> _Schriftliche Aufgabe 1_
Ersetze in den Zeilen der Daten von der Zeile mit „616x360 pixels. Task: Tap the Thomas“ bis einschließlich der letzten Zeile „Tap“ durch „Press“ und gib nur diese Zeilen sonst unverändert wieder. Lass die Bilder dabei weg.

++++ Quellauszug ++++

Thaksins Privatvermögen hat sich während seiner Amtszeit vervielfacht, so die Anklage, was einen Missbrauch seines Amtes und somit einen Verstoß gegen das Korruptionsgesetz indiziert. Das Oberste Gericht sieht es als erwiesen an, dass Thaksin seine Machtstellung als Premierminister ausgenutzt hat, um seinem Konglomerat Shin Corporation unfaire Vorteile zu gewähren und sich damit persönlich zu bereichern. Das Gericht befand Thaksin in allen vorgebrachten Anklagepunkten für schuldig.

Die genauen Besitzverhältnisse des thaksinschen Vermögens sind etwas undurchsichtig, was der Entscheidung des Gerichts eine besondere Härte verlieh. Die 76 Mrd. Baht stammen aus dem Verkauf der Shin Corp an eine staatliche Holding in Singapur. In der Verteidigung der Thaksin-Familie heißt es, Thaksin habe seine Anteile nachweislich vor seinem Amtsantritt als Premierminister im Jahr 2001 an seine Kinder übertragen. Der Rest des umstrittenen Geldes gehöre seiner Ex-Frau Pojaman. Das Ehepaar hatte sich im vergangenen Jahr scheiden lassen, möglicherweise um die Konfiszierung des Gesamtvermögens zu verhindern. Dies half aber nicht.

In seiner achtstündigen Begründung stellte der Oberste Gerichtshof fest, dass 7 Milliarden Baht aus illegalen Dividendengewinnen und 39 Milliarden Baht aus dem rechtswidrigen Verkauf der Shin Corp. stammen und somit beschlagnahmt werden müssen. Der Rest des thaksinschen Vermögens sei bereits vor Amtsantritt in seinem Besitz gewesen.

Die verbleibenden 30 Milliarden Baht gehen jedoch keineswegs an Thaksin zurück, sondern bleiben festgesetzt, da mit weiteren Verfahren gerechnet werden muss. Präzise heißt das, dass die Nationale Anti-Korruptionskommission Forderungen an Thaksin stellt, da er erhebliche Schäden an der staatlichen Wirtschaft verursacht habe. Als Folge des Urteils bereiten inzwischen auch das Finanzministerium sowie staatliche Unternehmen zivile und strafrechtliche Klagen gegen Thaksin vor. Ebenso werden mindestens drei Gerichtsentscheidungen bezüglich fehlender Steuerzahlungen auf Thaksin zukommen. Sollten die Urteile hier ebenso zu Ungunsten Thaksins ausfallen, werden die 30 Milliarden Baht kaum ausreichen, um die Strafgelder abzudecken.

Das Urteil des Obersten Gerichtshofes war keine Überraschung. Die Entziehung des finanziellen Standbeins Thaksins stellt einen wichtigen Meilenstein auf dem seit 2006 eingeschlagenen Pfad der „Ent-Thaksinisierung“ dar. Dennoch wartete die gesamte Nation mit Spannung auf den Tag der Urteilsverkündung. Für die Anhänger Thaksins ging es einerseits um ihre finanzielle – ergo: politische – Schlagkraft, andererseits waren sie überzeugt, dass es keinen fairen Prozess geben würde. Für seine Gegner bedeutete das Urteil einen weiteren Etappensieg gegen den politischen Nachlass Thaksins. Das herrschende Establishment ist fest davon überzeugt, dass das Fehlen finanzieller Mittel der Thaksin-Bewegung den endgültigen Todesstoß versetzen wird.

++++

> _Schriftliche Aufgabe 2_
Welcher Betrag stammt laut dem Quellauszug aus dem rechtswidrigen Verkauf der Shin Corp.?

++++ Bereitgestellte Daten ++++

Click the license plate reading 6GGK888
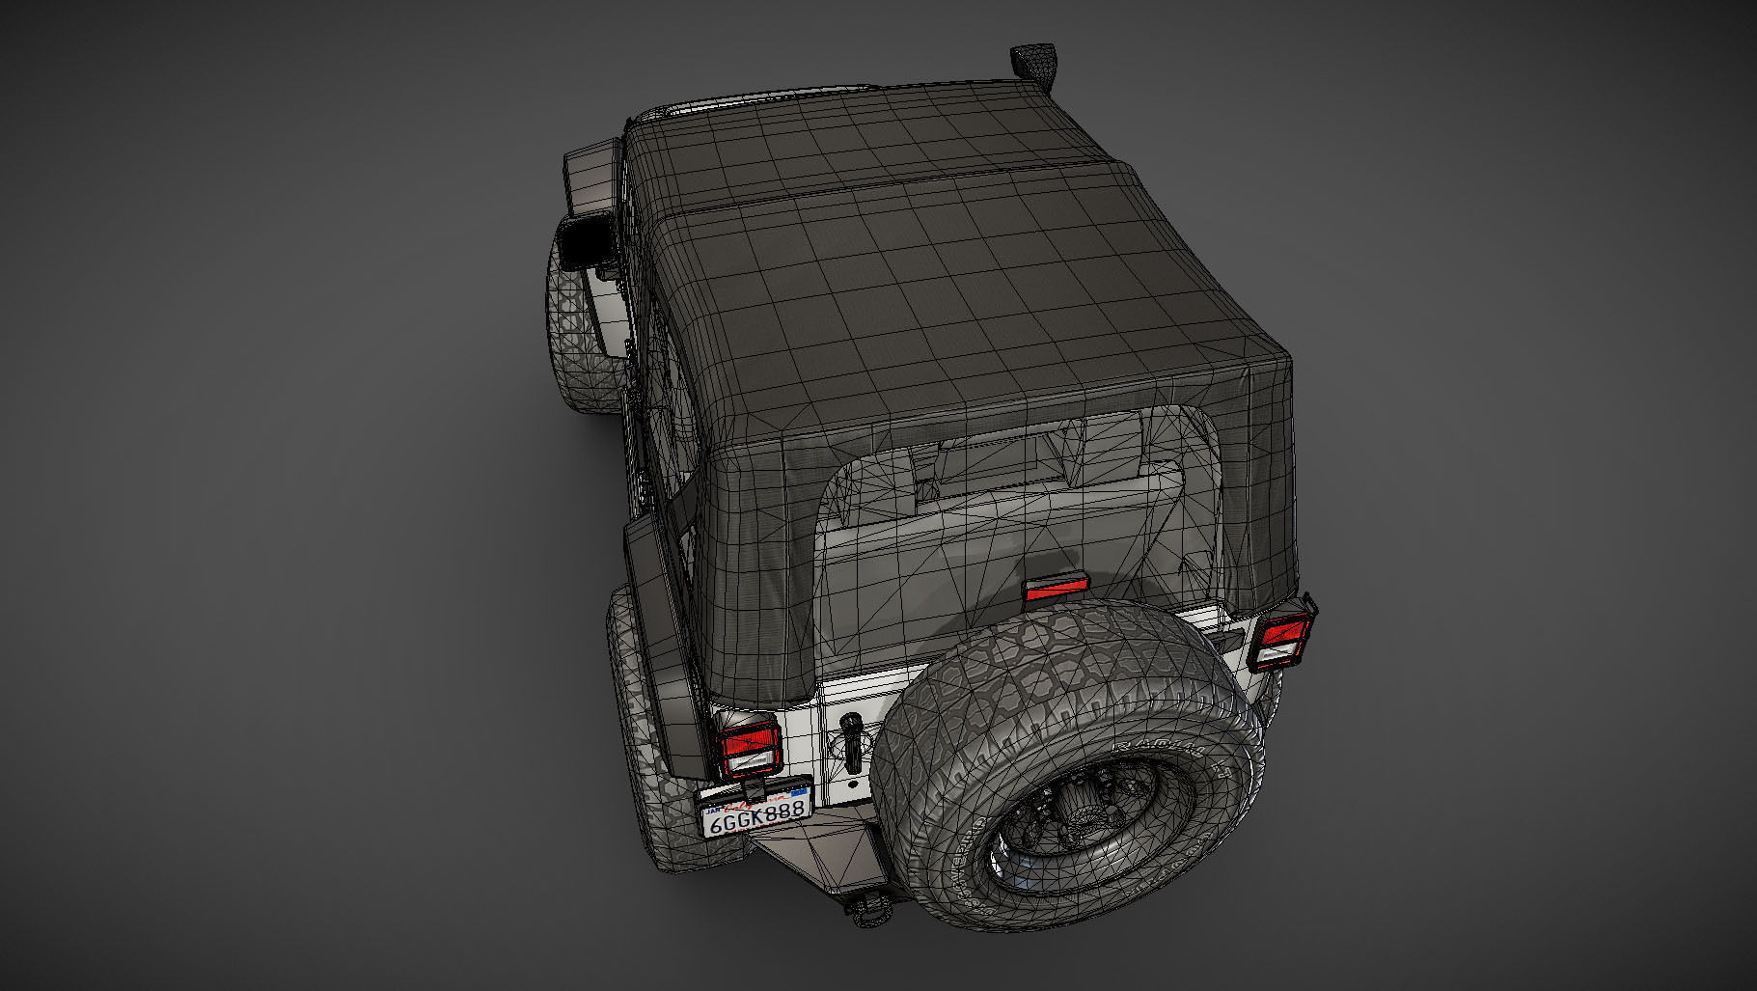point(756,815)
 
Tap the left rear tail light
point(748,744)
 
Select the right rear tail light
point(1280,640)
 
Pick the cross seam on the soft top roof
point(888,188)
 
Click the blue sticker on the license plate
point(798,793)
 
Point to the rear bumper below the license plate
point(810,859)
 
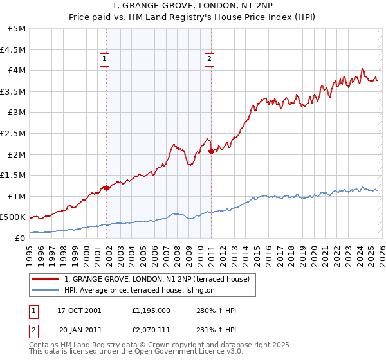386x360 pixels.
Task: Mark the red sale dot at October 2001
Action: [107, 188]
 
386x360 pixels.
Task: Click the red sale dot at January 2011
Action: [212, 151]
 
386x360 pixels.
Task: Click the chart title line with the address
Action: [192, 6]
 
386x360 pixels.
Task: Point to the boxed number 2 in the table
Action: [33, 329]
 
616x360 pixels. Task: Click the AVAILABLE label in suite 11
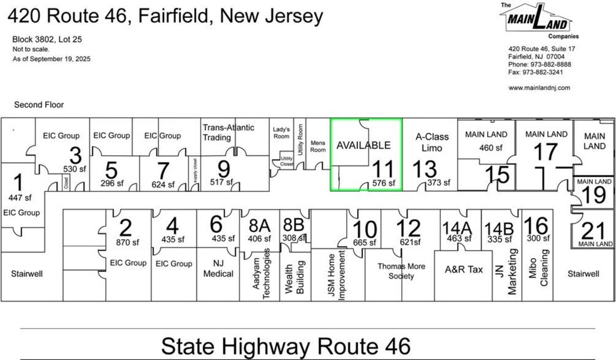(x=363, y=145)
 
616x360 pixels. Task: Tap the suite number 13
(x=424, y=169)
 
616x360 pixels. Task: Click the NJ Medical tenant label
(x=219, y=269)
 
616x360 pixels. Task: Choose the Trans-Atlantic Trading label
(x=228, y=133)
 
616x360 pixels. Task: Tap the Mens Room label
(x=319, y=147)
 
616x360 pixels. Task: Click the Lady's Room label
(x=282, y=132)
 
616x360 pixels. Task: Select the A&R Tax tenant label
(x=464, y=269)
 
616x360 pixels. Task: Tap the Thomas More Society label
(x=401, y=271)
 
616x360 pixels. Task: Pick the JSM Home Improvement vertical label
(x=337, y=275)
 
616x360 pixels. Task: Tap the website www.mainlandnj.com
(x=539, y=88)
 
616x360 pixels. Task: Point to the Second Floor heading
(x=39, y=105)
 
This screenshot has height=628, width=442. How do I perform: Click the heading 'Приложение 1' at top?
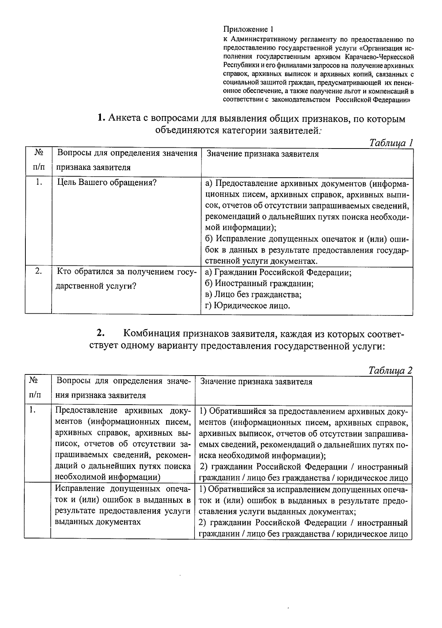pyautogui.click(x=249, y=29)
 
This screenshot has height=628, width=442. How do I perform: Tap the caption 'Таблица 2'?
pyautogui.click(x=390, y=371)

++++

> _Vollständige Antwort 1_
616x360 pixels. Task: Press the Thomas More Society label
(x=401, y=271)
 
616x360 pixels. Task: Pick the JSM Home Improvement vertical label
(x=337, y=275)
 
616x360 pixels. Task: Press the website www.mainlandnj.com
(x=539, y=88)
 
616x360 pixels. Task: Point to the Second Floor heading
(x=39, y=105)
 
This screenshot has height=628, width=442. How do I perform: Click the heading 'Приложение 1' at top?
pyautogui.click(x=249, y=29)
 
This screenshot has height=628, width=442. How do I perform: Press the caption 'Таблица 2'?
pyautogui.click(x=390, y=371)

> _Vollständige Antwort 2_
39 Milliarden Baht.